Every line with the string "Viewport" should be copied from the data.

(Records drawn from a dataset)
"""
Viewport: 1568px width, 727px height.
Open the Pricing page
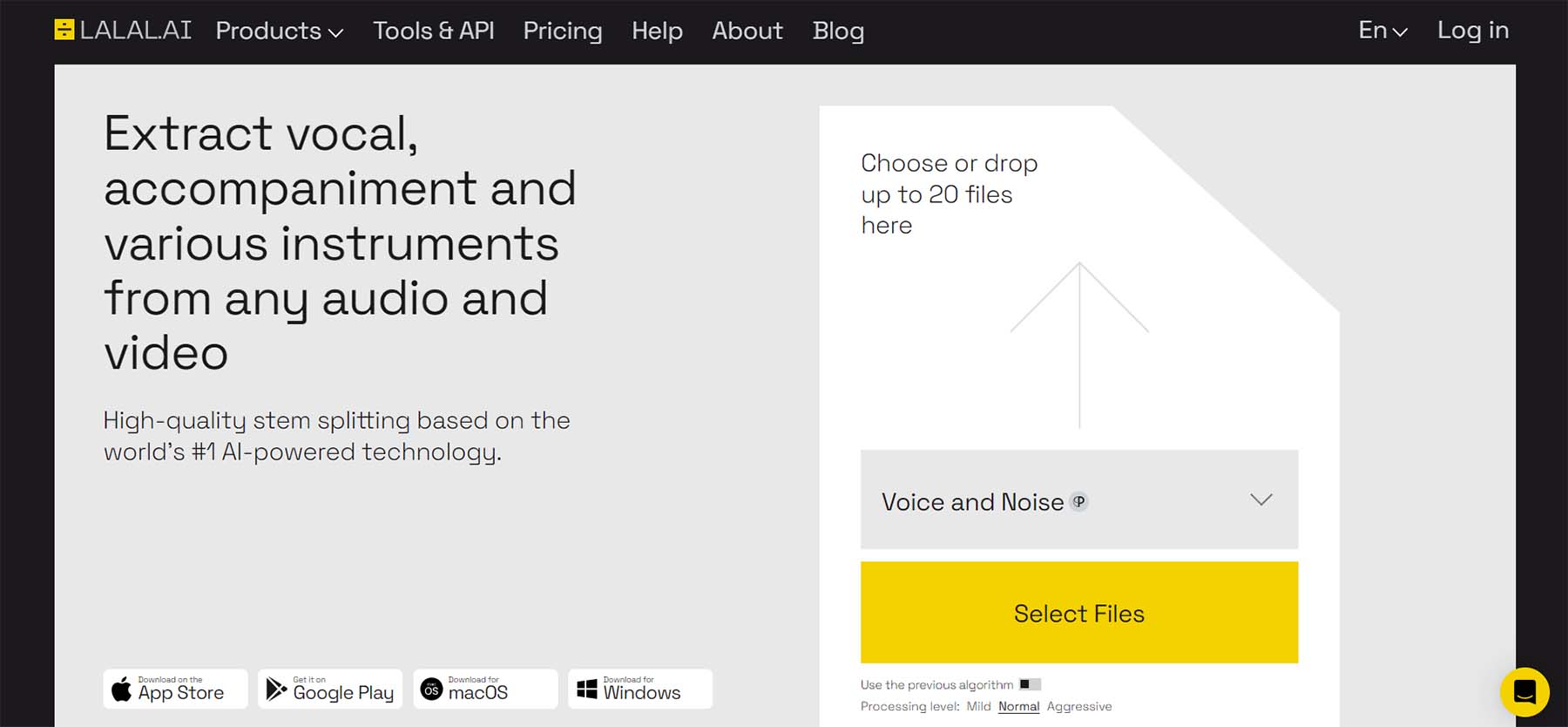click(x=563, y=31)

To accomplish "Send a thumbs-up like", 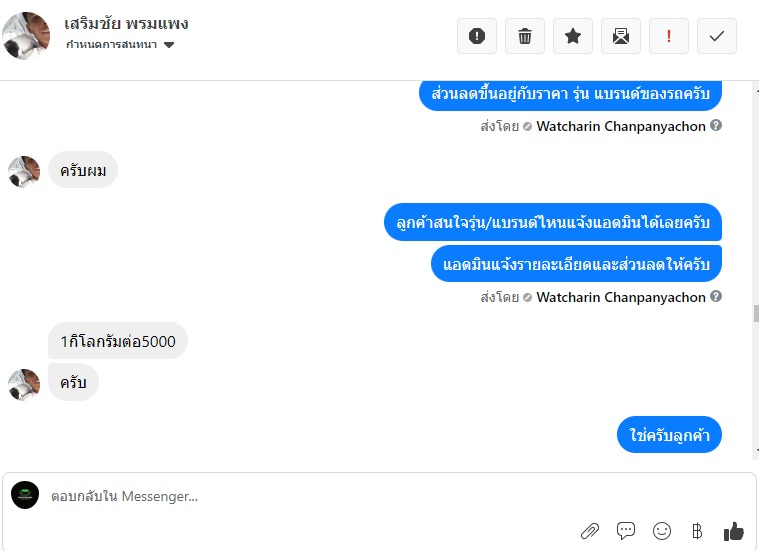I will click(733, 531).
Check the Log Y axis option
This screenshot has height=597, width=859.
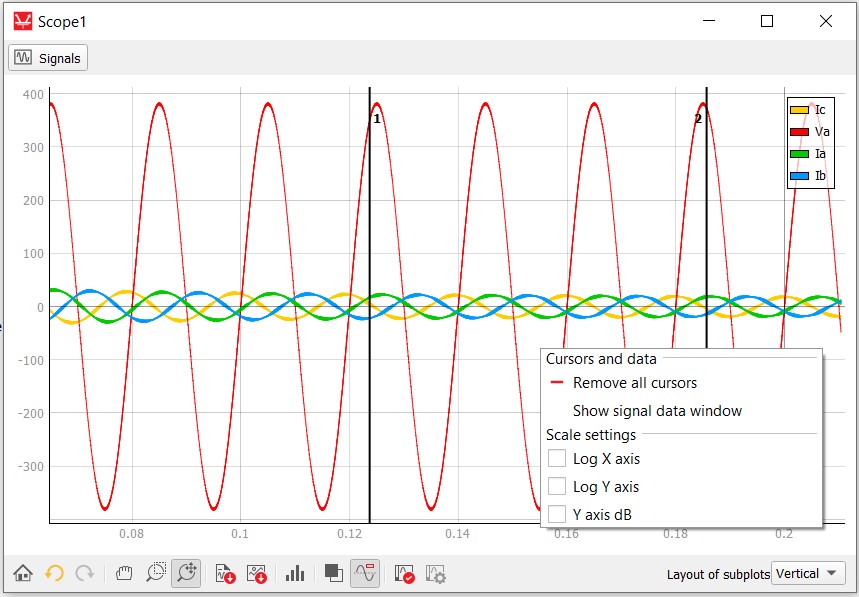click(557, 487)
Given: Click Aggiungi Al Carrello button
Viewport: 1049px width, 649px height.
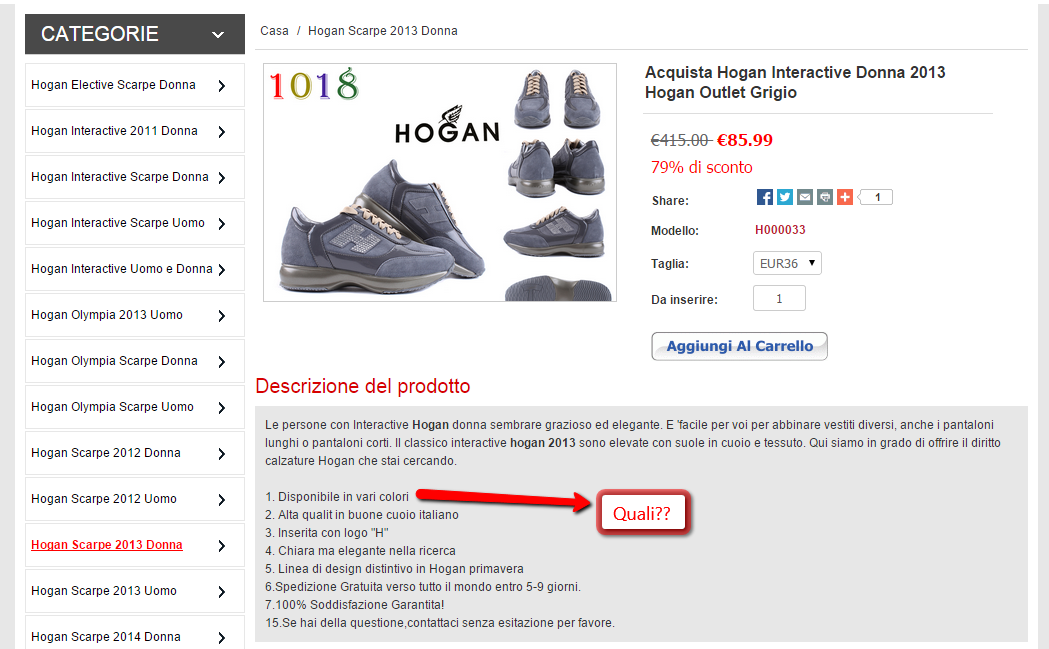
"""
Written response:
Viewport: 1568px width, 727px height.
Viewport: 1049px width, 649px height.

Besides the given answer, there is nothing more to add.